Tara and Abelard’s hunt for who killed Kos—chasing leads through Alt Coulomb’s alleys, boardrooms, and courts while Cat’s entanglement with Justice muddies the waters—mirrors the layered inquiry in The City & the City. Miéville delivers a mesmerizing case where political borders and perception itself complicate every clue, scratching the same itch as unraveling Denovo’s plot behind the god’s death.

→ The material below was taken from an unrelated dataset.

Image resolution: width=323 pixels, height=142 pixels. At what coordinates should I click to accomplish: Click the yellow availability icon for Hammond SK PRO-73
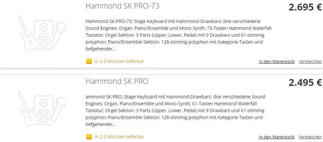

If the corporate‑legal chess in Alt Coulomb—Kelethras, Albrecht, and Ao squaring off against rival interests while a dead god’s balance sheet decides a city’s fate—had you riveted, The Traitor Baru Cormorant doubles down on that flavor. Baru weaponizes finance, treaties, and policy the way Elayne wields the Craft, turning ledgers and laws into knives in a brutal, brilliant game of empire.
In Three Parts Dead, gods are infrastructure and necromancy is utility management; Tara weighs the moral price of bringing Kos back to keep a city alive. The Fifth Season hits that same nerve: orogenes are exploited as living systems to stabilize a hostile world, and every choice about using power—like binding Justice to Cat—carries intimate, civilization‑scale consequences.
If Tara’s uneasy apprenticeship under Elayne Kevarian—late nights mastering the Craft’s fine print before facing down Denovo in court—was your jam, Uprooted delivers that charged dynamic in spades. Agnieszka’s rough‑edged talent and her contentious training under the Dragon sharpen into real power, with the same mix of friction, growth, and awe you felt watching Tara come into her own.